WHAT THE TASK ASKS » Copy the material below verbatim from the line with "The height and width of the screenshot is (978, 1130)." to the line with "the Search view", both lines included, omitting pictures and every line outside that range.

** Opening DATASET EXCERPTS block **

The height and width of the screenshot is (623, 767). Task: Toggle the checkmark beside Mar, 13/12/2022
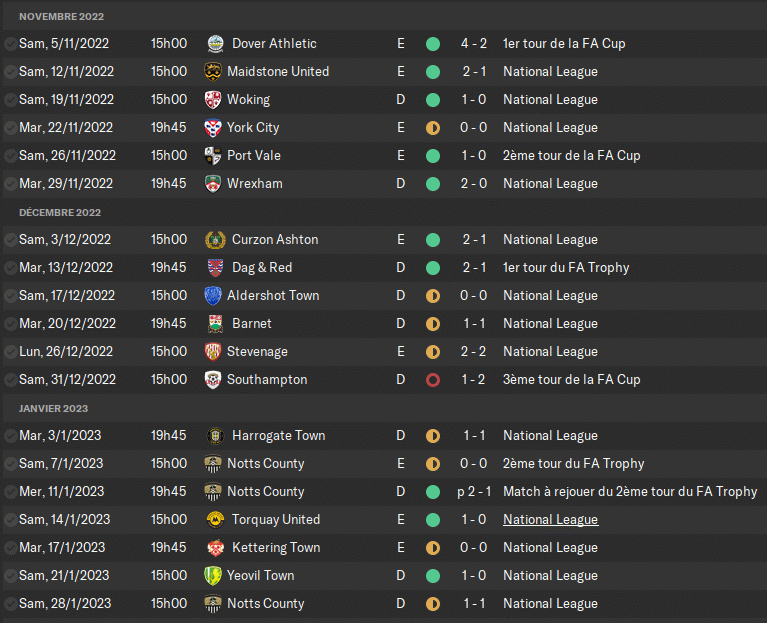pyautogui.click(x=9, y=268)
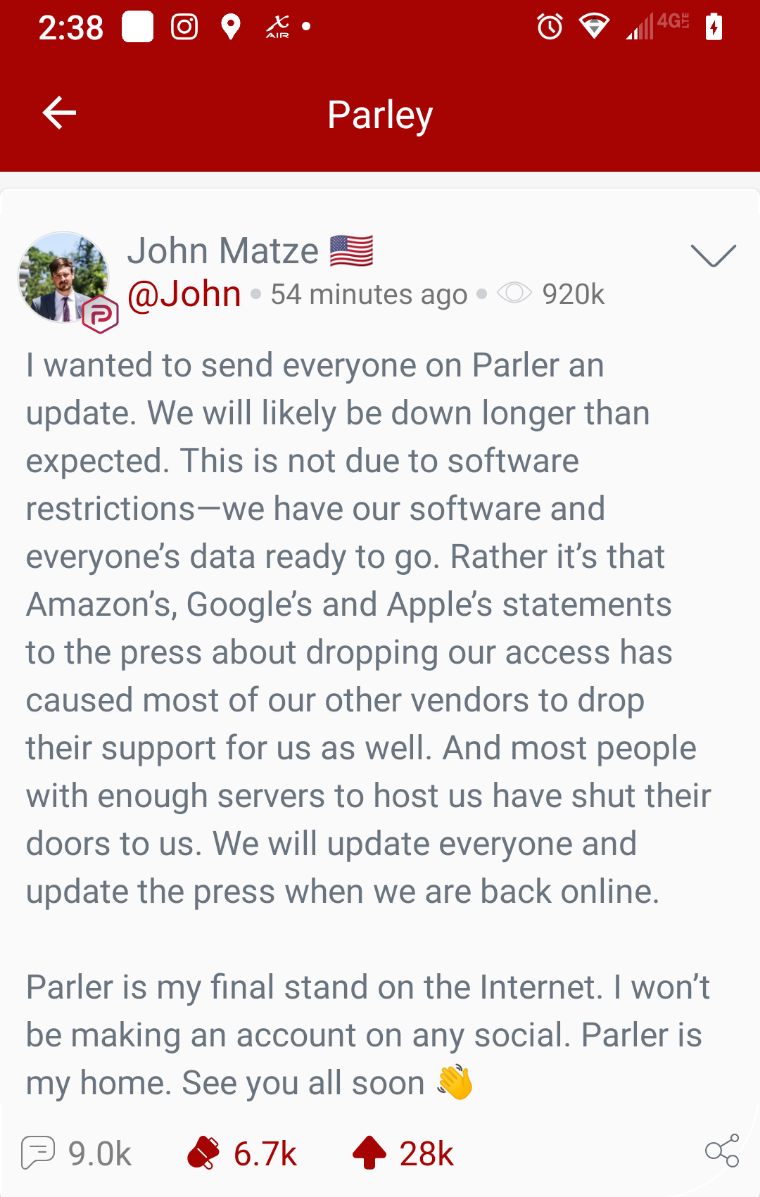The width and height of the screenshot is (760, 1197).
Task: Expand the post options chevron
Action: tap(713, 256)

** Closing DATASET EXCERPTS block **
** Opening DATASET EXCERPTS block **

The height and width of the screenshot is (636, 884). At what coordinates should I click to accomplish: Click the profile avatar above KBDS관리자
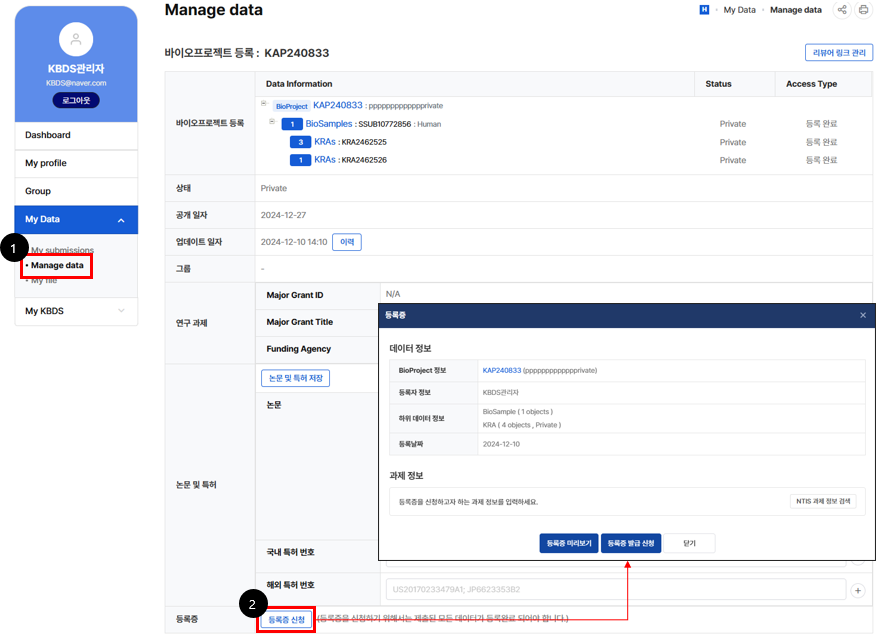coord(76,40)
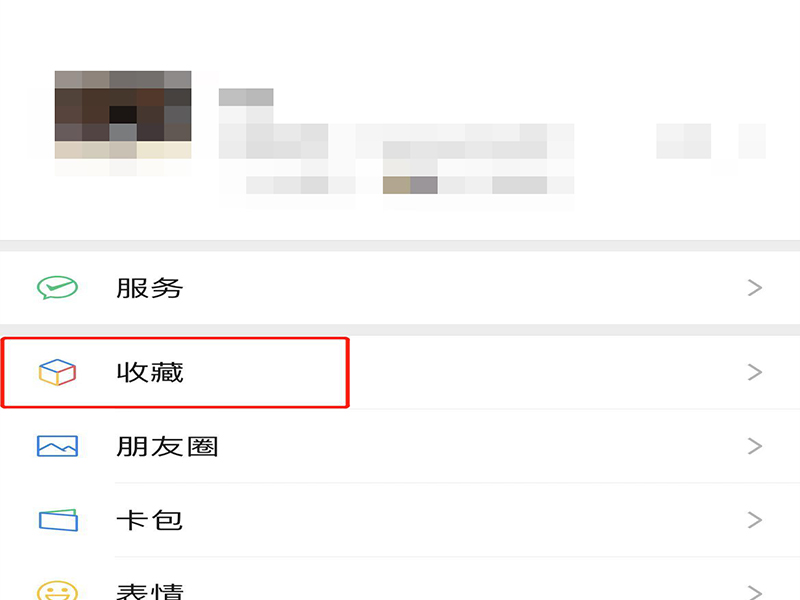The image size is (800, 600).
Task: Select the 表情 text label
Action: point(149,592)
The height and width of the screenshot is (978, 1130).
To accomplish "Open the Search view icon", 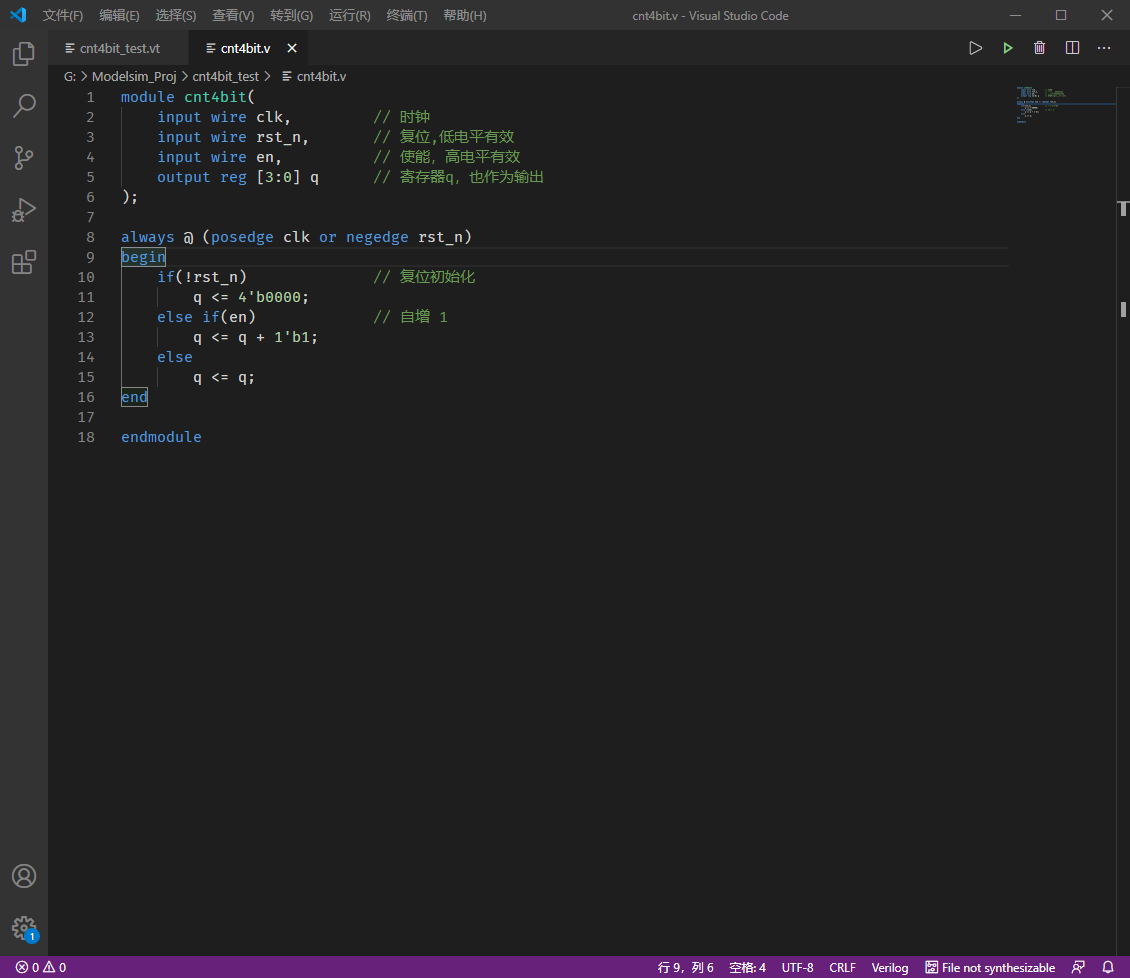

** Closing DATASET EXCERPTS block **
** Opening DATASET EXCERPTS block **

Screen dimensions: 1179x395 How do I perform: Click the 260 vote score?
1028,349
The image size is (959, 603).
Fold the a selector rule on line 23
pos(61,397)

** Closing DATASET EXCERPTS block **

WRITTEN SOLUTION »
The height and width of the screenshot is (978, 1130).
To accomplish "Open the Search view icon", 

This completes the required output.